Bünyesinde Çevik Kuvvet Şube Müdürlüğü'nü de barındıran tarihi il
emniyet binası, 25 Ekim 1996 yılında terör örgütü PKK üyesi Leyla
Kaplan'ın canlı bomba saldırısına hedef oldu. 3 polisin şehit
olduğu olaydan 2 sene sonra meydana gelen Ceyhan Depremiyle oldukça
zarar gören bina tahliye edilerek günümüze kadar atıl durumda
kaldı.
Kemerli pencereleri ve tarihi mimarisiyle dikkat çeken koruma
altındaki bina, bakımsızlık yüzünden 'metruk' hale gelerek
uyuşturucu bağımlılarının buluşma noktası haline geldi. Geçtiğimiz
yıl bir eroin bağımlısının bina içerisinde cesedinin bulunmasının
ardından binaya kimse girmemesi için pencerelere tuğlalar,
bahçesinin duvarlarına ise dikenli teller örüldü. Bazı pencerelerin
doğrudan tuğlanın üzerine sına yapılarak kapatıldığı görüldü.

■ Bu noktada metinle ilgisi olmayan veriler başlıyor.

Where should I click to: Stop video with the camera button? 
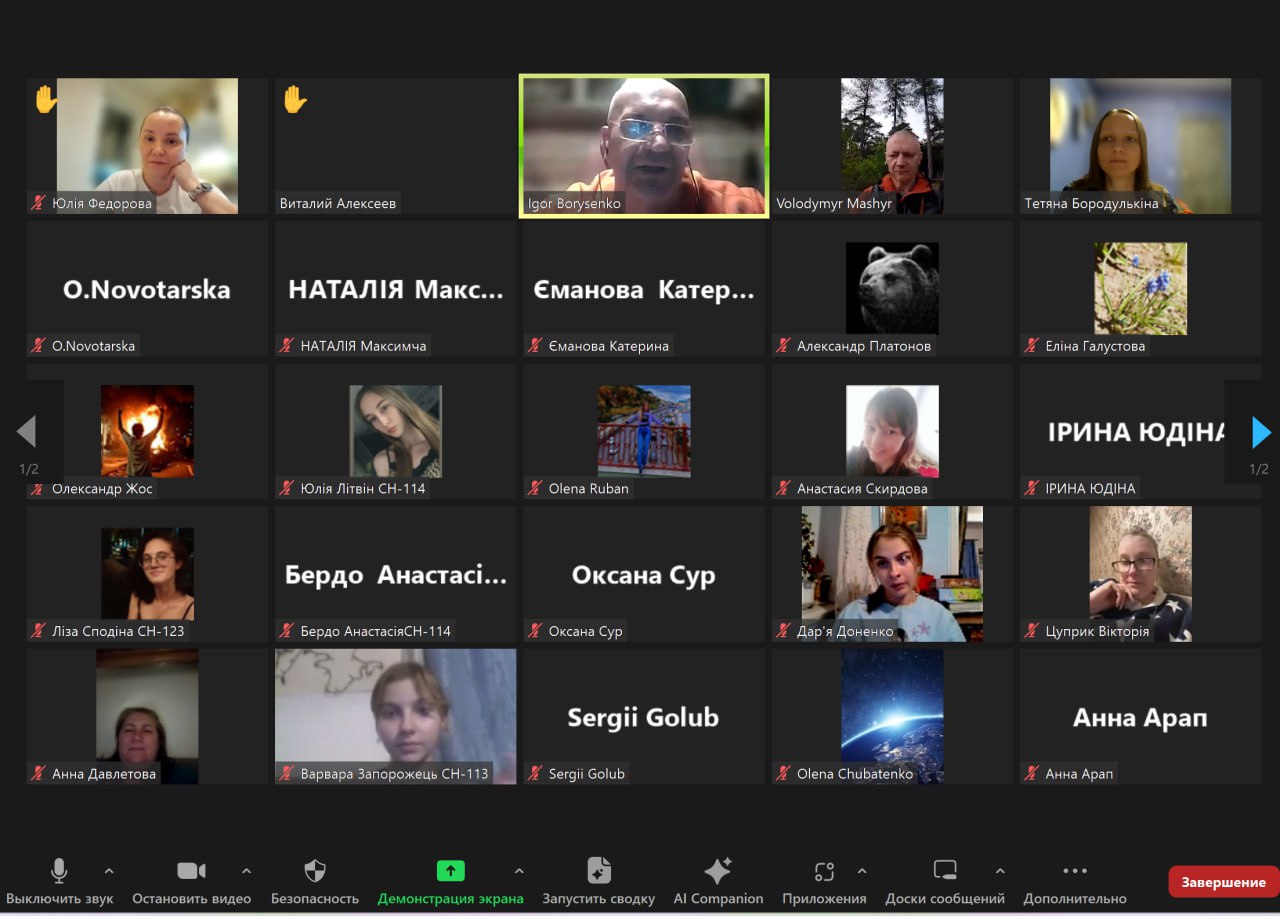(191, 871)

Binanın duvarındaki duvar yazıları, çevresindeki çöp birikintileri
dikkat çekti.
Gani Baydur isimli esnaf, depremden bu yana binanın metruk hale
geldiğini kaydetti.
"BÖYLE GÜZEL BİNALAR ÇÜRÜYÜP GİDİYOR İŞTE"
Ramazan Kaynarpınar isimli esnaf ise uyuşturucu bağımlılarının
binaya girdiği zaman korktuklarını ancak artık giriş
yapamadıklarını belirterek, "Şimdi duvar ördüler içeriye,
pencerelere. Ondan bu tarafa sakin. Ama yazık tabi. Şöyle bir
şehrin merkezinde, eski Adana'da yer alıyor. Müze olabilir,
herhangi bir devlet dairesi taşınabilir, hiç olmazsa burada bir
hareket olur esnaf için de. Burada Ulu Camii var, Memiş Paşa var,
Ramazanoğlu Konağı var, Büyük Saat var. Irmak Hamamı var, Yeni
Hamam var. Hep tarih kokan bir yer. Maalesef işte biz de
üzülüyoruz. Böyle güzel binalar çürüyüp gidiyor işte"
ifadelerini kullandı.
"EMNİYET BİNASIYLA İLGİLİ ŞU AN ÇALIŞMA YOK"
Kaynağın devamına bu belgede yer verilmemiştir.